Pomegranate is a source of some very potent antioxidants (tannins, anthocyanins) which are considered to be also potent anti-atherogenic agents. The combination of the above unique various types of pomegranate polyphenols provides a much wider spectrum of action against several types of free radicals. Indeed, pomegranate is superior in comparison to other antioxidants in protecting low-density lipoprotein (LDL, “the bad cholesterol”) and high-density lipoprotein (HDL, “the good cholesterol”) from oxidation, and as a result, it attenuates atherosclerosis development and its consequent cardiovascular events. Pomegranate antioxidants are not free, but are attached to the pomegranate sugars, and hence were shown to be beneficial even in diabetic patients.
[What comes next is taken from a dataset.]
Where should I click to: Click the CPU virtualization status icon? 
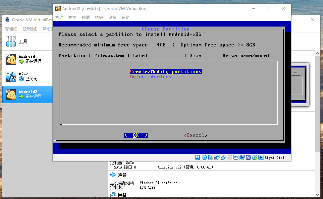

Furthermore, pomegranate antioxidants are unique in their ability to increase the activity of the HDL-associated paraoxonase 1 (PON1), which breaks down harmful oxidized lipids in lipoproteins, in macrophages, and in atherosclerotic plaques. Finally, unique pomegranate antioxidants beneficially decrease blood pressure. All the above beneficial characteristics make the pomegranate a uniquely healthy fruit.